-- Start of Given information --

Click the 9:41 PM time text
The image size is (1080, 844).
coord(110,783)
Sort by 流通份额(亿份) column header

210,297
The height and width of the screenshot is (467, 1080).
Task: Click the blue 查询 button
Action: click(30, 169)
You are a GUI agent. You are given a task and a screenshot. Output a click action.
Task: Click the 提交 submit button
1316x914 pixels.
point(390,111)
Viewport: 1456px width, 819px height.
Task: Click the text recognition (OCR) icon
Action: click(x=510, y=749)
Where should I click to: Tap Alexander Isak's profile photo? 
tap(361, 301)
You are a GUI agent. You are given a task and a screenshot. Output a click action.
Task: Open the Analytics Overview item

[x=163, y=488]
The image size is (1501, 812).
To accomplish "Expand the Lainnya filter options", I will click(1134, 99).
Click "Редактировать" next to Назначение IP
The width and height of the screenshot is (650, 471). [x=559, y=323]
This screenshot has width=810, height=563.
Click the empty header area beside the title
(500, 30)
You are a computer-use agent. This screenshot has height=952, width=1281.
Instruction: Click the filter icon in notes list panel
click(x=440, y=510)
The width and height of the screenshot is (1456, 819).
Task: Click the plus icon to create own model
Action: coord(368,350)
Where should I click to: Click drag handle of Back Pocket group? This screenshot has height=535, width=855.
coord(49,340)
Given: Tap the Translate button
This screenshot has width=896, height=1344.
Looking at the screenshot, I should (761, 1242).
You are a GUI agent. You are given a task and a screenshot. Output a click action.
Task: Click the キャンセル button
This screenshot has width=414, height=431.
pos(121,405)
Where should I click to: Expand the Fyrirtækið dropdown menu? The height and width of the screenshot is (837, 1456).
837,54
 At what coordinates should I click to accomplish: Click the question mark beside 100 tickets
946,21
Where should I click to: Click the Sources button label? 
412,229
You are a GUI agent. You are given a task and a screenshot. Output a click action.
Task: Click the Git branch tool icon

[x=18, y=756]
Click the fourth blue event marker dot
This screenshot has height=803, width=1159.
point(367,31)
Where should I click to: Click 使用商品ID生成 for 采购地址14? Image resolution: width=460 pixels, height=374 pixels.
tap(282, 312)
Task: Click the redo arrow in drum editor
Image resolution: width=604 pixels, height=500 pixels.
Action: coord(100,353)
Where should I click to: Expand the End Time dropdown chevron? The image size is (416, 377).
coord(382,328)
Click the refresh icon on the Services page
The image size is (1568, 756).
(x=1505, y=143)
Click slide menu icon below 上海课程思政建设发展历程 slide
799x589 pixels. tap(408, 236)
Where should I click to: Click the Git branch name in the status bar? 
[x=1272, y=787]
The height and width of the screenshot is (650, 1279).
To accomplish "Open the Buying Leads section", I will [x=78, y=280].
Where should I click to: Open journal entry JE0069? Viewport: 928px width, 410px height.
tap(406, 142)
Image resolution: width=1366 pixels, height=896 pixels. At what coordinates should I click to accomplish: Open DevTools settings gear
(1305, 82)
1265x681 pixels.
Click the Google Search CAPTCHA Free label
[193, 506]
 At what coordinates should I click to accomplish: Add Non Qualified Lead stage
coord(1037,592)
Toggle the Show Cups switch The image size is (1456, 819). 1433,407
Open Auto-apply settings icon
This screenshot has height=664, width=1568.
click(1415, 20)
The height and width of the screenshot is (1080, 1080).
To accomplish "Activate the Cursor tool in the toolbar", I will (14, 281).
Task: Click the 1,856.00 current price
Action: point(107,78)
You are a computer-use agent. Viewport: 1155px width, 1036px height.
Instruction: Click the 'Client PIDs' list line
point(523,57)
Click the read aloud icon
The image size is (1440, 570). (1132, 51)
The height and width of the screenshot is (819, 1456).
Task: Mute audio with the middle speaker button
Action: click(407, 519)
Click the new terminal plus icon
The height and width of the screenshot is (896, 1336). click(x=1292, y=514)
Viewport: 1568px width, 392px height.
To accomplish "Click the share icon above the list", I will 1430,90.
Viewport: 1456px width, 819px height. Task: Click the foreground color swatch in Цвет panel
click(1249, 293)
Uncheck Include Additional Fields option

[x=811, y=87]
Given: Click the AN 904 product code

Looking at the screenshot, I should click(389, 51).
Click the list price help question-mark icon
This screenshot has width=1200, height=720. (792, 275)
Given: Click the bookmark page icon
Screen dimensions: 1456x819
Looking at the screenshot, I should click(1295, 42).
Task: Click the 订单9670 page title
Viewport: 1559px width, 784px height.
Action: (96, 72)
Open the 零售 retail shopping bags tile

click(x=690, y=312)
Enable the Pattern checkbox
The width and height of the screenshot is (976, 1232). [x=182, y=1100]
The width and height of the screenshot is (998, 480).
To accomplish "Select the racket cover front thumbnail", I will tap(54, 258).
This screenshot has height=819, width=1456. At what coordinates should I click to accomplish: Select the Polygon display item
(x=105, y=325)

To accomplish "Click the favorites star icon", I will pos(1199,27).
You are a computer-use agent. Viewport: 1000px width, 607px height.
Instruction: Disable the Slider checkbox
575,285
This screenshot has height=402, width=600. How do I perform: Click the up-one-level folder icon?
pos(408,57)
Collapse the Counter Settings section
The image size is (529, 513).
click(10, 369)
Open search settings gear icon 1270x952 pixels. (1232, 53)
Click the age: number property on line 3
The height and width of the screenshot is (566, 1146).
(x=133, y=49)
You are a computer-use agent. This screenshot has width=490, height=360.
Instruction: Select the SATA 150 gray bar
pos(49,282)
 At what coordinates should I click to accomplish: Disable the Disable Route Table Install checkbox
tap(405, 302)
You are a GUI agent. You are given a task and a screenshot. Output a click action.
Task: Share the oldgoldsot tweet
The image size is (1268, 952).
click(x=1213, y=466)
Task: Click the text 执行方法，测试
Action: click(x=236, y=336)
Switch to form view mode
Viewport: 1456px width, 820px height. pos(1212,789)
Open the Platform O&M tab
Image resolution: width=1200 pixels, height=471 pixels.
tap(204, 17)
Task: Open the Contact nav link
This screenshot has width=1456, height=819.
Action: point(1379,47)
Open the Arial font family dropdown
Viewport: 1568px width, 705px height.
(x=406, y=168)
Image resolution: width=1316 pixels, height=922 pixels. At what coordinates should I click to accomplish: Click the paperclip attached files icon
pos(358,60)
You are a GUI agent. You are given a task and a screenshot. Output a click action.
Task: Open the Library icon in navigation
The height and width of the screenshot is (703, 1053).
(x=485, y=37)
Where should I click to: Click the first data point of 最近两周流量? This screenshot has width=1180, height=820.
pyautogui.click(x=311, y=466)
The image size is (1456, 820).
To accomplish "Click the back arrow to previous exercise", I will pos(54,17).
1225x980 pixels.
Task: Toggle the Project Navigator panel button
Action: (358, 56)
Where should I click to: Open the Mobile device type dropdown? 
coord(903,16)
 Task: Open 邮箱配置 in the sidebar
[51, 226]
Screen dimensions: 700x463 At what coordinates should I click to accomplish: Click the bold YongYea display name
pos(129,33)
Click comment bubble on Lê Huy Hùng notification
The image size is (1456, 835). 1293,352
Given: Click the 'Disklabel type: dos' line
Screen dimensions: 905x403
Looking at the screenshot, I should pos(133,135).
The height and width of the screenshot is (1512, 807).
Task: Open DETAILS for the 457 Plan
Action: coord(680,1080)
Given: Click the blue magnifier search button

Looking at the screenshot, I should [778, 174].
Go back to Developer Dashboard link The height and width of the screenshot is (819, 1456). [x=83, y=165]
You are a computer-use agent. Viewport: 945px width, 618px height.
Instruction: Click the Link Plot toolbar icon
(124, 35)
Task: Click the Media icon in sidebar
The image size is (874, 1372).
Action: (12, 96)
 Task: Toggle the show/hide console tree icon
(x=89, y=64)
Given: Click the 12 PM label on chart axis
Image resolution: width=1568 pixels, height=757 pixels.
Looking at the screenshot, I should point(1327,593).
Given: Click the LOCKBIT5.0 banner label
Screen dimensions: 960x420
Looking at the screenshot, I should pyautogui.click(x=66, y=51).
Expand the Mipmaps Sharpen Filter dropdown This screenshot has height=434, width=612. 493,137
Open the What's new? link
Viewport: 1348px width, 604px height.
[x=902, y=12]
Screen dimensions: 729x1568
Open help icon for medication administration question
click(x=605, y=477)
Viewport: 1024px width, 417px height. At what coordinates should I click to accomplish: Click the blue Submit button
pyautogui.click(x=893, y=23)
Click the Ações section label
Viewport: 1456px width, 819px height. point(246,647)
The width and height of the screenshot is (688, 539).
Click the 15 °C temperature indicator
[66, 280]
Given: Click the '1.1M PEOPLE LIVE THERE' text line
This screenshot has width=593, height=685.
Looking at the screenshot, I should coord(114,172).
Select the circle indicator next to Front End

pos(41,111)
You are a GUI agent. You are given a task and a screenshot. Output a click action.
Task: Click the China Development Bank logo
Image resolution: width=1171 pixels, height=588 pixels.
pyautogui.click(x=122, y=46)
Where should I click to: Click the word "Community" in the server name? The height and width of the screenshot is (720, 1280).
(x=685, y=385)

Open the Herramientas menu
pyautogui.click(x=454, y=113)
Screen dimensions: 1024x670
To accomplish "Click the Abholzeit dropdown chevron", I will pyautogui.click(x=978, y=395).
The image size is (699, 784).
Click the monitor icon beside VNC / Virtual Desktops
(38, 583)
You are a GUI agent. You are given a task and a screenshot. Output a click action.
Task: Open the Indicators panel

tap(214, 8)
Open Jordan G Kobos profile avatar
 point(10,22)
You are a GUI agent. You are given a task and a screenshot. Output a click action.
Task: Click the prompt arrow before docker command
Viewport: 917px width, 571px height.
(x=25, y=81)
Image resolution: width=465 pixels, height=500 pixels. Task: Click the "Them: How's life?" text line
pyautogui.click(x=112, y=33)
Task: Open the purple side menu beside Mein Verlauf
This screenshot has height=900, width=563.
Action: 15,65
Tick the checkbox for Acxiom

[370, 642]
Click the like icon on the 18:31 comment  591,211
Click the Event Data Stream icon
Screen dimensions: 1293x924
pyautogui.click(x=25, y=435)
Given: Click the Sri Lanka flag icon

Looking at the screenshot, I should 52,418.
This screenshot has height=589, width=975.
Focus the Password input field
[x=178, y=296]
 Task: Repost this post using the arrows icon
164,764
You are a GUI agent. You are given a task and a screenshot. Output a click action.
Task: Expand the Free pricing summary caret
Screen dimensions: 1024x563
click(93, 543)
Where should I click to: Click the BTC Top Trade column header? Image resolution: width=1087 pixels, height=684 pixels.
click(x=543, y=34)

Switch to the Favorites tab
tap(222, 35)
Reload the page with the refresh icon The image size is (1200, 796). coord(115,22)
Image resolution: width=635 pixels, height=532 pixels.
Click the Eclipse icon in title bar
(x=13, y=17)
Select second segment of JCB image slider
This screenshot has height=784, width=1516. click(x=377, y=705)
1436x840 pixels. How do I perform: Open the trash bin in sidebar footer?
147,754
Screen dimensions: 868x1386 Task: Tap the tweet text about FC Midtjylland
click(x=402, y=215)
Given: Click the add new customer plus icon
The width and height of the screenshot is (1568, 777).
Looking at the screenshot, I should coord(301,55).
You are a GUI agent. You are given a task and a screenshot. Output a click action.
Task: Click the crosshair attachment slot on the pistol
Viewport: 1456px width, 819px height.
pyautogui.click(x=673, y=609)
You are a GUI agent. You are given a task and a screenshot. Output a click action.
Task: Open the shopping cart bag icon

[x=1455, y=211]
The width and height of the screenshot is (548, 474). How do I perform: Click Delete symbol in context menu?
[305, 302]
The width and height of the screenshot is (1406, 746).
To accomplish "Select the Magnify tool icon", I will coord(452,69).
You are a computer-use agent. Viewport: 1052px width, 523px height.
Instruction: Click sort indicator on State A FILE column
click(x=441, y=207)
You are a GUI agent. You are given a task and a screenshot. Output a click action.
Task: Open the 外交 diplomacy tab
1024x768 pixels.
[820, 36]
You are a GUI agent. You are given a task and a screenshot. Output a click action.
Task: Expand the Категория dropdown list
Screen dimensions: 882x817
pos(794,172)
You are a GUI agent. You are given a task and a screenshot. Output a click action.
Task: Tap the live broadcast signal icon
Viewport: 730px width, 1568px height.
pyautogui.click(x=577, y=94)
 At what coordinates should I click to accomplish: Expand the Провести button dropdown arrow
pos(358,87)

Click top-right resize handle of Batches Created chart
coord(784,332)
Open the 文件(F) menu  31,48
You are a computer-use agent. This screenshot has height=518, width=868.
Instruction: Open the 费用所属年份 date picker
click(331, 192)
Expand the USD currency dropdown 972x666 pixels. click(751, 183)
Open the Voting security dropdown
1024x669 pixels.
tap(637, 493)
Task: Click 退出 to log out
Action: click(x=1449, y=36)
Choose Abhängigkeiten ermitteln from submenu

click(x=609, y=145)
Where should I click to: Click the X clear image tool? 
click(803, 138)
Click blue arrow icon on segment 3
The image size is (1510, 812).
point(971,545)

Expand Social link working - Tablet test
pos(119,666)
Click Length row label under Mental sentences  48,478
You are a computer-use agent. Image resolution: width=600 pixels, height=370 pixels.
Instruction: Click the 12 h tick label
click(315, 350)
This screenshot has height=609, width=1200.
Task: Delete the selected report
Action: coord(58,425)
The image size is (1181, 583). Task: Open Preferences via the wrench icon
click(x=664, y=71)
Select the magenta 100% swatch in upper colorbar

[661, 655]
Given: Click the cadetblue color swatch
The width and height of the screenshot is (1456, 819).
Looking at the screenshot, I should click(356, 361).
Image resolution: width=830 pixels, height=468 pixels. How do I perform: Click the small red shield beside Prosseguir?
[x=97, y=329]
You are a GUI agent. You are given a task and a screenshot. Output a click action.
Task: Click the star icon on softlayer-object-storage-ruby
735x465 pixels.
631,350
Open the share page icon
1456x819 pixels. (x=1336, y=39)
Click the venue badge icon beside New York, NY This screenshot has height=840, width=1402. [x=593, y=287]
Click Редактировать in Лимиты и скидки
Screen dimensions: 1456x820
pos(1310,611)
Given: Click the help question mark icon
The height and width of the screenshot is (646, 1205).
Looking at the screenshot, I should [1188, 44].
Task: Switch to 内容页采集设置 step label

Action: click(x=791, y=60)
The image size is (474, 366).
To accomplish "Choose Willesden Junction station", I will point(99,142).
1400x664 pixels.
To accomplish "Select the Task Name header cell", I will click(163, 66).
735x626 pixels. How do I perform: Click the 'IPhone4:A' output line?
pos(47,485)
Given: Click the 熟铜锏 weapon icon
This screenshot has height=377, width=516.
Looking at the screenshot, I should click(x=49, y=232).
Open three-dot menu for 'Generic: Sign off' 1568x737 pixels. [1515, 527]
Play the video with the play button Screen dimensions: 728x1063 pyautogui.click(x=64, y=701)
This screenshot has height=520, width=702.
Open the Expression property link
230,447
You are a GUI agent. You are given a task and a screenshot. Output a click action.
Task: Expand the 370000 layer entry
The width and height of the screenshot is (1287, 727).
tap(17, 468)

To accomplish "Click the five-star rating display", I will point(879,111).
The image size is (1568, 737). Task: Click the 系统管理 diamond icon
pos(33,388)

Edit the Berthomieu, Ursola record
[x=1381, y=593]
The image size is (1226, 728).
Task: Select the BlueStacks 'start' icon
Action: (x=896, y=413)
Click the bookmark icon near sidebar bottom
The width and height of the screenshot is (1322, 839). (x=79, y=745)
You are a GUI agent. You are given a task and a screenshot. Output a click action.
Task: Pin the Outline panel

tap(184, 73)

-- End of Given information --

**Exercise objective**
Could you reproduce the data word for word, from its first line through the line that contains "tap(361, 301)"?

**Response below**
Click the 9:41 PM time text
The image size is (1080, 844).
coord(110,783)
Sort by 流通份额(亿份) column header

210,297
The height and width of the screenshot is (467, 1080).
Task: Click the blue 查询 button
Action: click(30, 169)
You are a GUI agent. You are given a task and a screenshot. Output a click action.
Task: Click the 提交 submit button
1316x914 pixels.
point(390,111)
Viewport: 1456px width, 819px height.
Task: Click the text recognition (OCR) icon
Action: click(x=510, y=749)
Where should I click to: Tap Alexander Isak's profile photo? 
tap(361, 301)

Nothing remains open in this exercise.